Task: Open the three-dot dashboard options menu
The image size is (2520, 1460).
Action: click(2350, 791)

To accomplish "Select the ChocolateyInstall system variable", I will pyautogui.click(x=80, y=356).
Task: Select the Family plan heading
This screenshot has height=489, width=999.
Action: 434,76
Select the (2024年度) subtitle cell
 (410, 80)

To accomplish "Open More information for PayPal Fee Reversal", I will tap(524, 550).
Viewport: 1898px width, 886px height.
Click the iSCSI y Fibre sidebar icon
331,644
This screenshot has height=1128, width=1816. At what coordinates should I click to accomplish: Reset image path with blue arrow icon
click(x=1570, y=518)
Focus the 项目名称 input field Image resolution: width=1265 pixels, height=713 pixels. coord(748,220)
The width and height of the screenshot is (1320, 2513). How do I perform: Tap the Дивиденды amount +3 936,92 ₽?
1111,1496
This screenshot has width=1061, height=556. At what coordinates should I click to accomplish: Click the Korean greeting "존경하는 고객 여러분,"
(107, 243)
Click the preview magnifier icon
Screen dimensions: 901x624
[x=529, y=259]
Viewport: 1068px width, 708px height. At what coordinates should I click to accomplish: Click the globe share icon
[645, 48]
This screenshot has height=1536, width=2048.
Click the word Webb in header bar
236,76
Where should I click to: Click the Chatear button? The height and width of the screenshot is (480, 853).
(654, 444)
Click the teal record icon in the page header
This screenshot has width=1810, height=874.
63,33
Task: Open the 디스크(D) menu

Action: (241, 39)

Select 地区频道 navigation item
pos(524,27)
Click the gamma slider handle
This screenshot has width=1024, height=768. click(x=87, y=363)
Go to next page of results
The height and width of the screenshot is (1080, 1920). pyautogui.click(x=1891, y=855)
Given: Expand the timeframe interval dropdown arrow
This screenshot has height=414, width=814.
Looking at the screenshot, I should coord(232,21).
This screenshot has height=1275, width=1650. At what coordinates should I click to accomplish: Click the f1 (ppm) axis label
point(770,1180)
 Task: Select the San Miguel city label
**********
- [STATED GOAL]:
Copy all the items above, swapping each "Task" for "Instruction" and leaving every other character unchanged.

- [TASK SOLUTION]:
Instruction: Open the three-dot dashboard options menu
The image size is (2520, 1460).
Action: click(2350, 791)

To accomplish "Select the ChocolateyInstall system variable", I will pyautogui.click(x=80, y=356).
Instruction: Select the Family plan heading
This screenshot has height=489, width=999.
Action: 434,76
Select the (2024年度) subtitle cell
 (410, 80)

To accomplish "Open More information for PayPal Fee Reversal", I will tap(524, 550).
Viewport: 1898px width, 886px height.
Click the iSCSI y Fibre sidebar icon
331,644
This screenshot has height=1128, width=1816. At what coordinates should I click to accomplish: Reset image path with blue arrow icon
click(x=1570, y=518)
Focus the 项目名称 input field Image resolution: width=1265 pixels, height=713 pixels. coord(748,220)
The width and height of the screenshot is (1320, 2513). How do I perform: Tap the Дивиденды amount +3 936,92 ₽?
1111,1496
This screenshot has width=1061, height=556. At what coordinates should I click to accomplish: Click the Korean greeting "존경하는 고객 여러분,"
(107, 243)
Click the preview magnifier icon
Screen dimensions: 901x624
[x=529, y=259]
Viewport: 1068px width, 708px height. At what coordinates should I click to accomplish: Click the globe share icon
[645, 48]
This screenshot has height=1536, width=2048.
Click the word Webb in header bar
236,76
Where should I click to: Click the Chatear button? The height and width of the screenshot is (480, 853).
(654, 444)
Click the teal record icon in the page header
This screenshot has width=1810, height=874.
63,33
Instruction: Open the 디스크(D) menu

Action: (241, 39)

Select 地区频道 navigation item
pos(524,27)
Click the gamma slider handle
This screenshot has width=1024, height=768. click(x=87, y=363)
Go to next page of results
The height and width of the screenshot is (1080, 1920). pyautogui.click(x=1891, y=855)
Given: Expand the timeframe interval dropdown arrow
This screenshot has height=414, width=814.
Looking at the screenshot, I should coord(232,21).
This screenshot has height=1275, width=1650. At what coordinates should I click to accomplish: Click the f1 (ppm) axis label
point(770,1180)
 Instruction: Select the San Miguel city label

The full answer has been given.